Schuster, named interim Special Assistant pending review of his performance under Colby, continued building on the progress made in Al Anbar. Besides Kameldorn, whose statement supporting Bernie was already on the record, Anthony was the only other witness.
It was not fair, but Anthony could see the State Department food chain coalescing around the idea that everything that happened was Tom’s fault. Tom could not be subpoenaed or cross-examined, but he could bear blame. Disgust resonated in Schuster’s voice when he related the news privately, in the office that had been Colby’s and was now his.
For as much as it mattered, Anthony protested. “But Tom’s the reason that Anbar is in the plus column today. I don’t understand. His initiative was a complete success, as far as the objectives that he set out.”
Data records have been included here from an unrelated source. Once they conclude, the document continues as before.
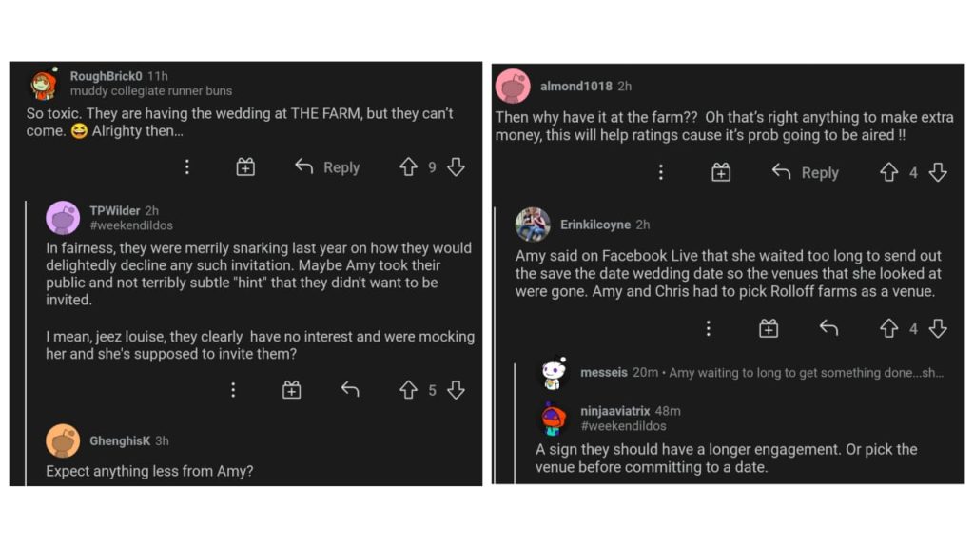The width and height of the screenshot is (974, 547).
Task: Click reply arrow on TPWilder's comment
Action: click(x=350, y=390)
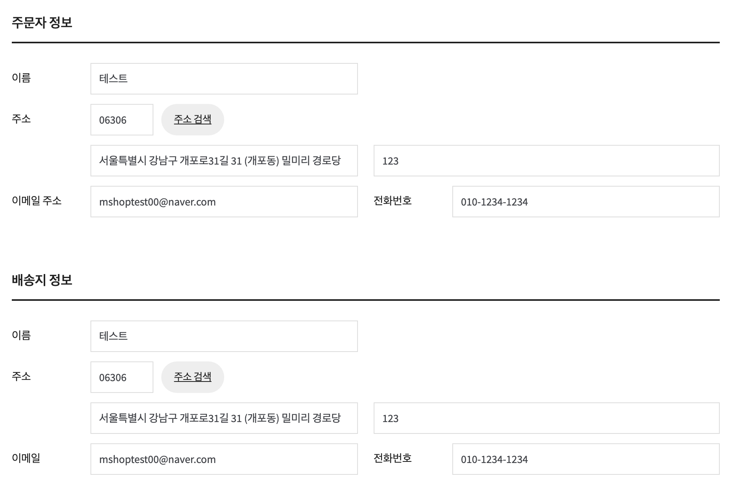Click the 배송지 정보 section heading
The image size is (730, 489).
click(x=42, y=280)
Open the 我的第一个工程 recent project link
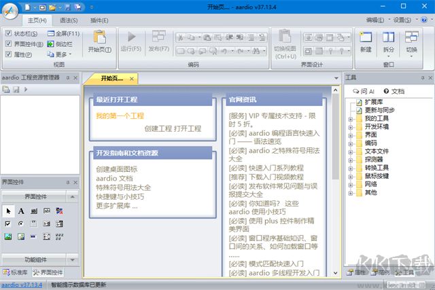Image resolution: width=435 pixels, height=290 pixels. [x=120, y=116]
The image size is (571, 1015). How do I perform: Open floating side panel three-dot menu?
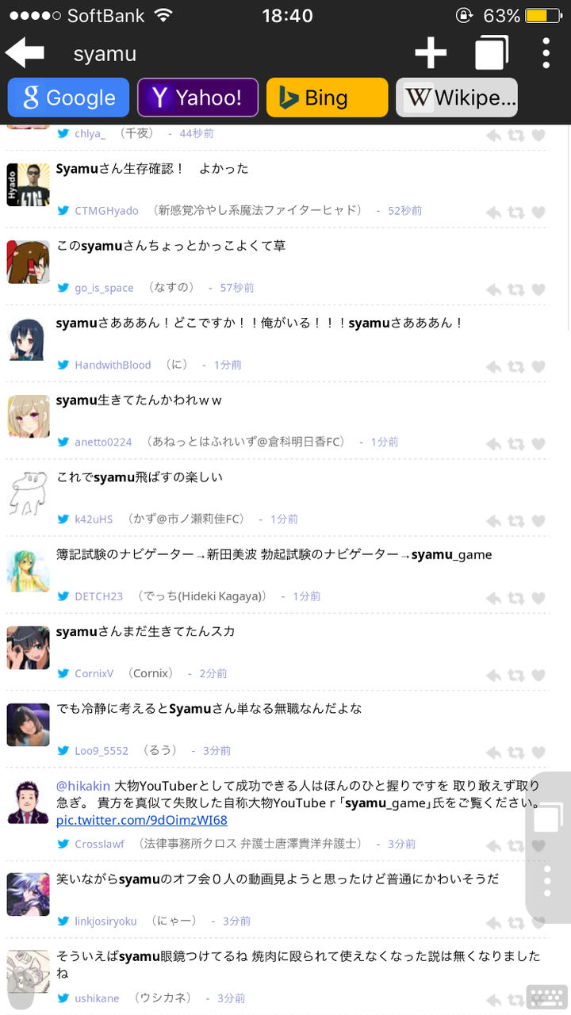547,881
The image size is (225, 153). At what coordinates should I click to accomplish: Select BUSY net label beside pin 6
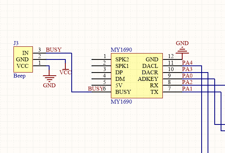pos(96,89)
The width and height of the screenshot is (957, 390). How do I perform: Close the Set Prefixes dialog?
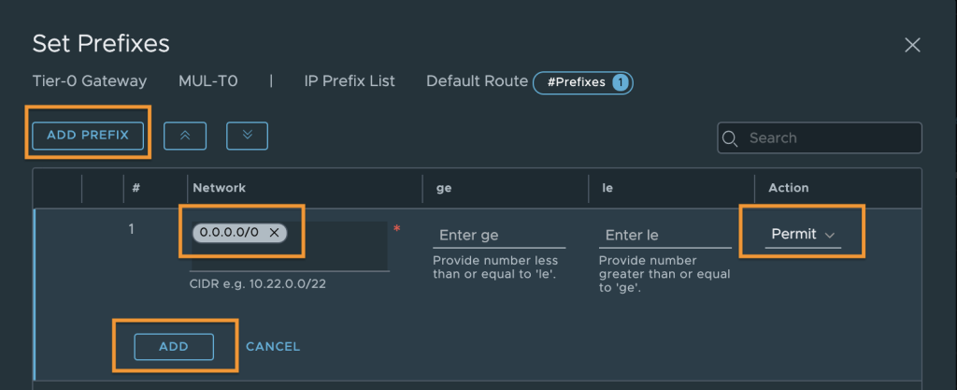(912, 45)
Schuster leaned back. “Yes, it was, but there were costs. No matter what benefits we reap from what Tom did, there are asses to cover now and that will be a priority before any benefits are ever considered. Tom did it, and now access to tribal leade
rship is established, and it’s ‘the way things are.’ In six months no one but us will remember how that happened.”
“So was it worth it?”
“I can’t say in hindsight.” Schuster looked out the window, sober. “We’re in a better position now than before Tom made his moves. Iraq is in a better position. Tom will have to be the one who says whether the initiative was ‘worth it.’ It’s a different country—a better one because of what he accomplished. I guess we have to be the ones to remember that, because we’re the only ones who still can. I only know Tom changed me, too. He showed me more about the Iraqis than I appreciated before. He showed me a higher sense of purpose in his mission than I realized existed before. I’m going to do what I can, like he did, because now I understand why he cared.”
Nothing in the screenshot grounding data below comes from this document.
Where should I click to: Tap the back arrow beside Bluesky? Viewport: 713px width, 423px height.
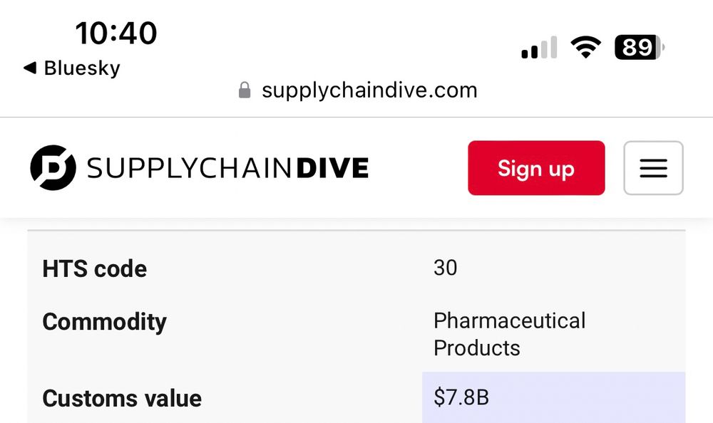[x=29, y=68]
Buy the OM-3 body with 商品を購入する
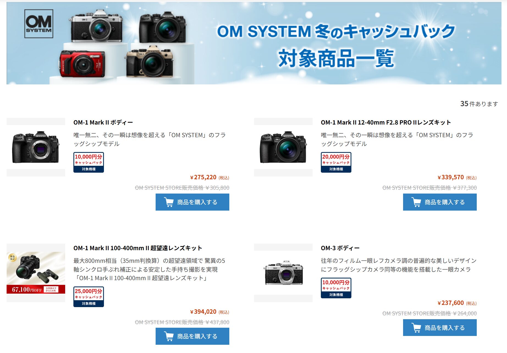Screen dimensions: 507x353 (x=440, y=328)
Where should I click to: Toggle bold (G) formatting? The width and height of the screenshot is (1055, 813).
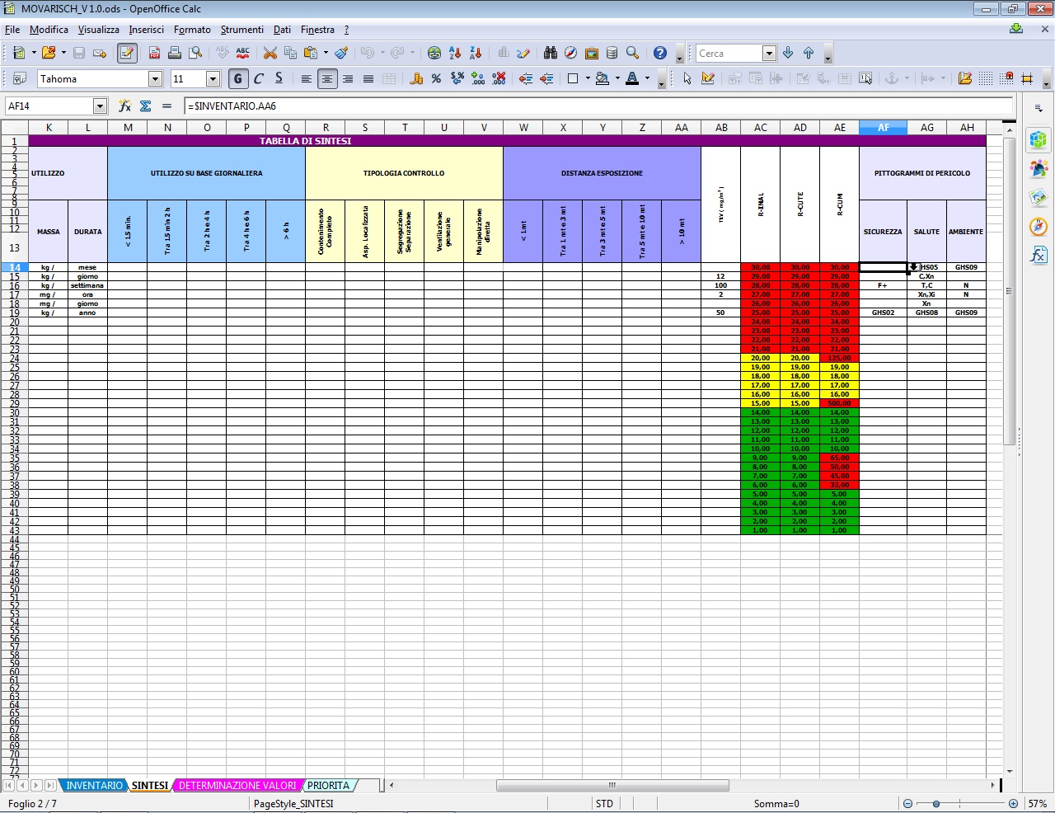click(238, 78)
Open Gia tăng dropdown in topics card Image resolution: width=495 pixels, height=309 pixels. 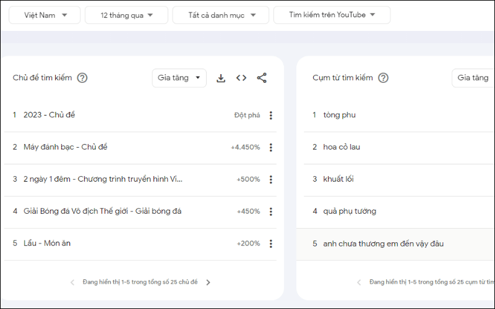[179, 78]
“Yeah, me too. He chose to love.”
Schuster nodded, sipping his coffee to mask his emotion. He sighed. “Yeah, he did, didn't he?”
Tuesday was Mawlid al-Nabi, the birthday of the Prophet, celebrated as a holiday by all but the most conservative Muslims. Department staffers had the day off. On Wednesday Schuster was waiting for Anthony as he hit the door, on time as always.
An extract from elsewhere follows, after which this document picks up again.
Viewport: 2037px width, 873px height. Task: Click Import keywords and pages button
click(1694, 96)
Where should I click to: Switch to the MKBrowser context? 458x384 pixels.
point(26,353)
“Jon, do you have a minute?” Bernie asked from his doorway.
Anthony set his bag on his desk and went over, Schuster beckoning him inside and shutting the door. Schuster sat and motioned at a chair.
“Jon—we’re sending you back a little early,” he said as Anthony took a seat.
“Is there a problem?”
Schuster shook his head. “No, no. Nothing like that. Tom’s ex is taking it hard—and his girls too. The Assistant Secretary wants them to hear what happened, and why. No one can do that but you or me, and I can’t go. Will you do that for them? Can you?”